What we need is to pay others to do what we are apparently unable to do for our economic development. By this I mean that we should put up an international bid for the development of our infrastructure. The selected foreign company should be given maximum autonomy, and dedicated resources to plan, construct and, yes, maintain an efficient and safe transportation and communication infrastructure within a specified number of years.
Some nationalisation purist may see this suggestion as treasonable. What independent state gives up this vital sector to a foreign company? To which my answer, will be: Infrastructure is just as crucial to our national esteem as oil and a national airline all of which are firmly in the hands of foreign companies as we speak.
We need more of the firm and pragmatic decision that President Olusegun Obasanjo showed when he gave the Nigerian airline to the UK based Virgin Atlantic rather than revive the national shame called Nigerian Airways. Of course, the jury is still out on Virgin Nigeria, but this is not the point. It is the undeclared admission by Aso Rock that Nigeria cannot run an airline. This decision devoid of fruitless nationalism is patriotic ultimately.
Still those who cringe at this trend because it smacks of sovereignty diminution are no less loyal to our country. But a time comes in the life of an unwieldy state of affairs when tactical attenuation of control can be good medicine.
On communication and transportation infrastructure, consider how far behind we are from South Africa, our main competitor for foreign investment and leadership in black Africa. According to relatively recent C.I.A data, Nigeria with nearly three times the population of South Africa has only 853,100 main telephone lines, (South Africa 4.844 million,) Nigeria has only 750,000 internet users, (South Africa, 3.1 million).

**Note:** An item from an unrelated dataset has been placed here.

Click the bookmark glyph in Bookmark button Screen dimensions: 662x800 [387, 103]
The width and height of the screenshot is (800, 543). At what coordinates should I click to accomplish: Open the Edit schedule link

In the development of transportation, the story is the same. Despite a tougher terrain marked by immense interior plateau and rocky hills, South Africa manages to almost match Nigeria in the number of paved highways 57,568 km against Nigeria's 60,068 km and in number of railways, we are not close at all. Nigeria has only 3,557 km of railways versus South Africa's 20,872 km. And, I have said nothing about cell phones or electric power at all. In all considerations of the vital issue of logistics of a foreign investor, South Africa is a better choice. We need to close the gap.
Quality domestic infrastructure is one of the most important strategies in the basket of incentives for attracting foreign direct investment. The others such as low-cost labour, natural resources, and markets, God has given us for free. We must add quality infrastructure to the basket in order to be competitive in this era of globalization. This is the real 'task that must be done' by any means necessary.
There is no doubt that in our country, many state-owned enterprises have proved to be most useful for generating fiefdoms designed for private gain of corrupt leaders rather than for national development. Think, NEPA. The response has been nationalization and privatization and the result, unhealthy for the most part. Think, Nigerian Airways.
We need a third approach. If the Abati sorrowful column showed anything, it is that our infrastructure malady is extraordinary, a killer. I say that the cure calls for a shock therapy, a doze of foreign intervention.